Even though I sort of really don’t like Dr. Oz and his show (for reasons which I will not get into now, but maybe later on in a separate blog post), sometimes, on those days where I’m really pooped, and I get home from work feeling incapable of doing anything other than collapsing onto the couch and becoming a vegetable in front of the TV (a rare occurrence, but yes it happens), I watch his show.
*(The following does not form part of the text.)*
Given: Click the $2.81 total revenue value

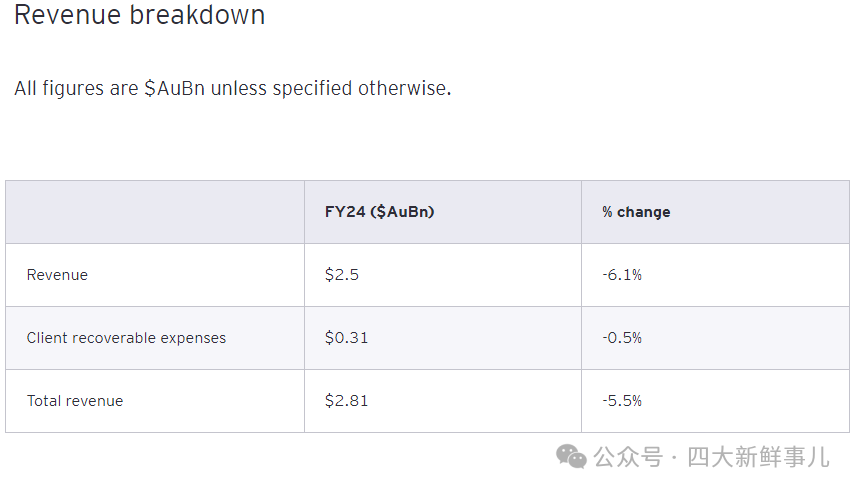Looking at the screenshot, I should 347,401.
I mean, he shouldn’t feel special or anything. I only have basic cable, (Netflix is where it’s at! Except for when I’m too lazy to do anything but hit the power button.) so at 4 o’clock in the afternoon I get to choose from the stellar line up between him, The People’s Court, and Wendy Williams. Usually I go with The Great and powerful Oz just so that I can check out what fad diet or miracle pill he’s touting this week and roll my eyes while I yell at him through the TV.
This type of ever-so-rare, post-work, veg-out TV-watching occurrence just so happened to take place last week. And it just so happened to inspire this recipe. I don’t recall the name of the woman who was on the show, but she was teaching Dr. Oz how to make quick and easy healthy meals. They made healthy shrimp tacos using shrimp, veggies, a few different spices, and lettuce leaves as wraps instead of tortillas. Obviously this isn’t that recipe. That recipe was good, but ummm hello… Mine is better. Trust me.
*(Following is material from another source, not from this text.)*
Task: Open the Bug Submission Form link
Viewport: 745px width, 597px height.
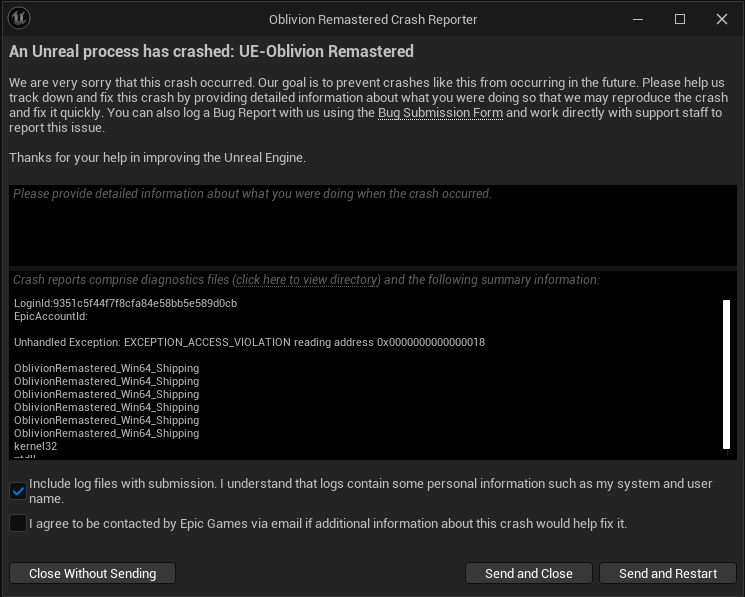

Basically, The Doc just inspired me to buy shrimp at the grocery store last week and this recipe is the result of that super-smart purchase. Thanks Dr. Oz. You are SO inspiring. I don’t know what I would do without your show every week. (I hope you all can picture me rolling my eyes right now. )
Ingredients (serves 1):
6 frozen shrimp (I used Trader Joe’s Argentinian Red Shrimp)
1 red bell pepper, cubed or cut into slivers (feel free to use any color bell pepper of your choice)
3 small mushrooms, sliced (I used Baby Bella, but any type will work)
1/4 cup chick peas
1 tablespoon olive oil
1 slice red onion, diced
3 large lemon wedges or 1 table spoon fresh lemon juice
1/2 cup broccoli slaw
optional: black pepper to taste
1.) Add the olive oil to a skillet, then the onion and a few dashes of basil. Heat over medium-high for 1-2 minutes or until fragrant.
2.) Toss in the red pepper, mushrooms, and chick peas. Sprinkle a few more dashes of basil and heat over medium for another 2-3 minutes, stirring occasionally.
3.) Add the shrimp and stir. Squeeze or pour in the lemon juice and add a few more dashes of basil (and pepper if desired). Stir to coat then toss in the broccoli slaw and stir again. Heat until shrimp is cooked to desired textured. (Note: I added the broccoli slaw in at the very last minute so that it gets slightly tender and coated with flavor, but still stays crunchy.)